Un homme du tempérament de Luther, s’il ouvre un livre : il n’y lit qu’une pensée, la sienne. Il n’apprend rien qu’il ne porte en lui. Un mot, une phrase, un raisonnement le frappent. Il s’en empare. Il le laisse descendre en lui, profond, plus profond, jusqu’à ce que, par-dessous les surfaces, il aille toucher quelque point secret, ignoré jusqu’alors du lecteur lui-même, et d’où, brusquement, jaillit une source vive — une source qui dormait, attendant l’appel et le choc du sourcier : mais les eaux étaient là, et leur force contenue.

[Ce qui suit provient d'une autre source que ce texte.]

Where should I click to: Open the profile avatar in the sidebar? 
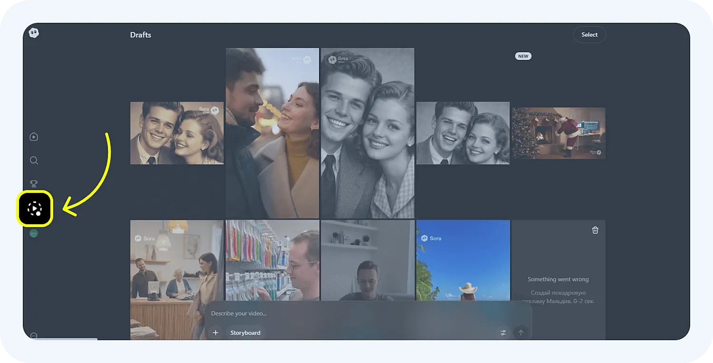pyautogui.click(x=34, y=233)
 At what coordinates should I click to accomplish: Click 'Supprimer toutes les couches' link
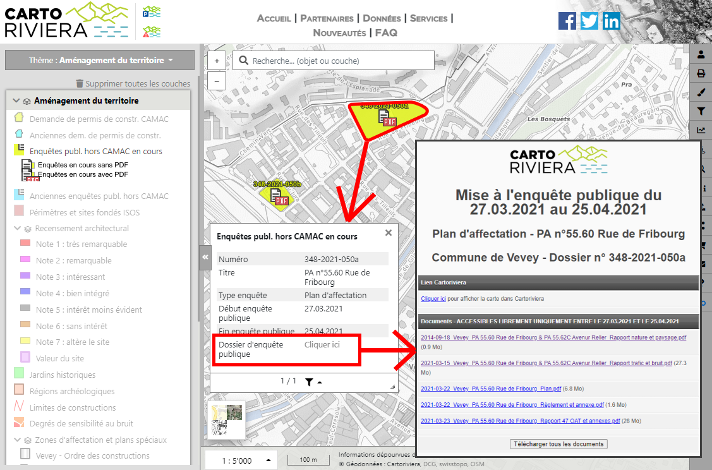[133, 83]
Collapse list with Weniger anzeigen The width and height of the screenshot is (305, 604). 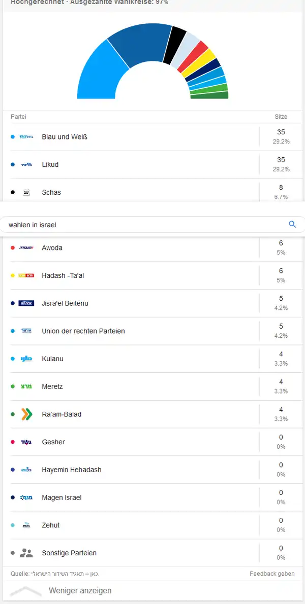pos(80,590)
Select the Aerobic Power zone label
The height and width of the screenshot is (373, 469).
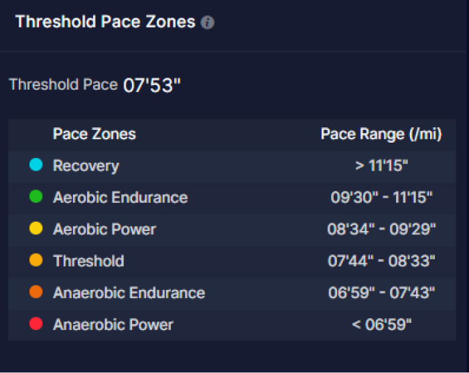point(105,229)
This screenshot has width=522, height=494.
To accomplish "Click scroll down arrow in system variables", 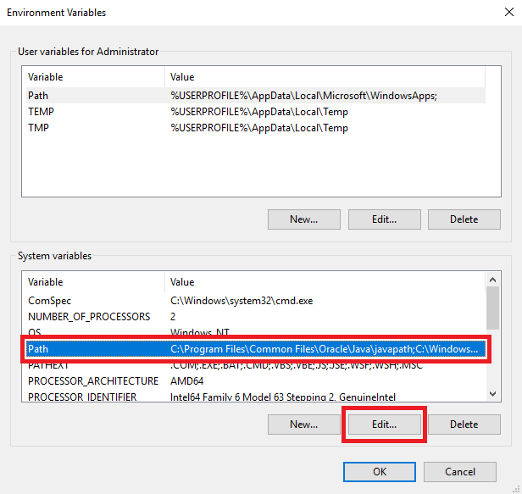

N’ayons donc point scrupule à négliger ici tout un monde de recherches patientes et méritoires. Ne retenons qu’un fait, parmi tant d’autres.

Luther, semble-t-il, a peu étudié à Erfurt les grands systèmes scolastiques du XIIIe siècle. Le thomisme en particulier paraît lui être demeuré étranger : rien d’étonnant, et s’il l’avait connu, il n’en aurait tiré qu’un profit violemment négatif. Ce qu’il a lu, en dehors de quelques mystiques et, notamment, de Tauler (dont on nous dit d’ailleurs, qu’il le comprit mal et qu’il en dénatura la pensée sans scrupule : entendons qu’il en fit librement son profit, sans se soucier de savoir si ses interprétations s’accordaient, ou non, avec la doctrine du disciple d’Eckhart ; il lui suffisait qu’elles rentrassent dans les cadres de sa spéculation à lui, Luther) — ce qu’il lisait, c’était surtout le Commentaire sur les Sentences du nominaliste Gabriel Biel († 1495), l’introducteur principal de l’occamisme en Allemagne, le "roi des théologiens"... tout au moins de Tübingen, l’ami de Jean Trithème et de Geiler de Kaisersberg. Vieilli, Luther se vantera de savoir encore par cœur des pages entières du célèbre docteur.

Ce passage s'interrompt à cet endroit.